Family-owned Sam Ash has a half-dozen cozy, old-fashioned stores on both sides of West 48th between Sixth and Seventh avenues.

The first to leave will be the brass, winds and drums shops on the north side, said Paul Ash, a son of company founders Sam and Rose Ash.

“Eventually we’ll move all of them,” he said. The ones on the north side, in the base of a garage, must go soon because the property owners are “planning a condo.”

The garage is owned by Gary Barnett’s Extell Development Co. A rep for Extell declined to comment on its plans.

Ash said, “48th Street is a very important street in the history of music. Once there were 30 different businesses — music stores, practice studios, repairmen. One by one they’ve disappeared.”

Some of the world’s greatest musicians have bought instruments from the 48th Street shops, including guitar greats Eric Clapton and Carlos Santana.

If all the Sam Ash outlets leave the fabled Midtown block — the city’s mecca for guitars and other instruments since the 1950s — they’d leave behind only a few small surviving musical shops.

Rockefeller Group, Sam Ash’s other major 48th Street landlord, has also been putting assemblages together on both sides of the block.

Rockefeller Group reps declined to comment last night. But news of the Sam Ash lease on 34th Street “came as a surprise to the Rockefeller people,” a source said.

“They’d been in active talks with Ash about renewing their leases,” the source added.

Sam Ash’s new home — including 20,000 square feet at sidewalk level and 10,000 square feet in the basement — was once used as a Merrill Lynch cafeteria, according to SL Green Executive Vice-President Steven Durels.

The office floors in the 340,000 square-foot building are fully leased. Durels said Sam Ash’s new store space has never been used for retail.

“We first showed them the space three years ago when we were redeveloping the building,” Durels said. “We thought it was the ideal space for a destination retailer.”

Durels said Sam Ash was “on and off again,” but the need to leave at least some of the 48th Street locations apparently helped make the decision for them.

Newmark’s Roseman said, “Sam Ash was flirting with [a possible move] for years.

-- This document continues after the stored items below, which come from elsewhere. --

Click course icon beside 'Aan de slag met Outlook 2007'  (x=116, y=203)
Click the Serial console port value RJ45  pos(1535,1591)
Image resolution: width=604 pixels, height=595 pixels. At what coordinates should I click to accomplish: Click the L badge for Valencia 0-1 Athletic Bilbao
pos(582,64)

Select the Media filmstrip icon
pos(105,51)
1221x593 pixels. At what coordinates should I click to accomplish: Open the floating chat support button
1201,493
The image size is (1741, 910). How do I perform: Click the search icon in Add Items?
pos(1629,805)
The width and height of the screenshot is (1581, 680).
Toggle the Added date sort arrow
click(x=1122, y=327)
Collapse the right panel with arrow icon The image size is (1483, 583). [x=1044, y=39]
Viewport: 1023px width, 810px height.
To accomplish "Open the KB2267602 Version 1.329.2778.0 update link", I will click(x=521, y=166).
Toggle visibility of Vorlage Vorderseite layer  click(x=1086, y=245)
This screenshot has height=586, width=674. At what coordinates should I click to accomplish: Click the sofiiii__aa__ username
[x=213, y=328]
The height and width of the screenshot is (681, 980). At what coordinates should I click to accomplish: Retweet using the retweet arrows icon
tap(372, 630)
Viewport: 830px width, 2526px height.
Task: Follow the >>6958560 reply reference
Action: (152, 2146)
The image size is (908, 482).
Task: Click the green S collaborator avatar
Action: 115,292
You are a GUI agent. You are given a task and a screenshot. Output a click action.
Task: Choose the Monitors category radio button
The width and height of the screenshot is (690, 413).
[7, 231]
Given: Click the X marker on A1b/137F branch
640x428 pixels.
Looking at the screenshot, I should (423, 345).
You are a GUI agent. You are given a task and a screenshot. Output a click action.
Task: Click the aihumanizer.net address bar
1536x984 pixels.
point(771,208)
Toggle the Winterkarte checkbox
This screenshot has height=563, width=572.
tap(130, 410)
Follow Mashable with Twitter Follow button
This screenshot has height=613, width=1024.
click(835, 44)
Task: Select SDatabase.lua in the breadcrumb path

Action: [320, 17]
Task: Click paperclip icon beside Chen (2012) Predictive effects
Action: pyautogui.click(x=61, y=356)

They needed to figure out what to do for a permanent Manhattan home with no ax over their heads.”

He noted that the location between Eighth and Ninth avenues is part of a rejuvenated West 34th Street retail corridor, and sits across the street from a giant Loews multiplex cinema.

Sam Ash was founded in Brooklyn in 1924. The retailer opened its first small store on West 48th Street, then the heart of the city’s music industry, in the late 1960s.

It expanded its presence on Music Row piece by piece over the years.

It now has stores on the block selling guitars, woodwinds, brass instruments, drums, keyboards, sheet music and every kind of accessory.

Although Sam Ash has 45 megastores around the US, none is like the West 48th Street group.

The emporium — especially the larger portion on the block’s south side with a main entrance at 156 W. 48th — is an inexhaustibly fascinating, two-level warren of small, specialized selling and service areas patrolled by a cheerful, knowledgeable staff.

Their warmth will surely make its way to West 34th Street. Whether the music will sound the same away from 48th Street is another matter altogether.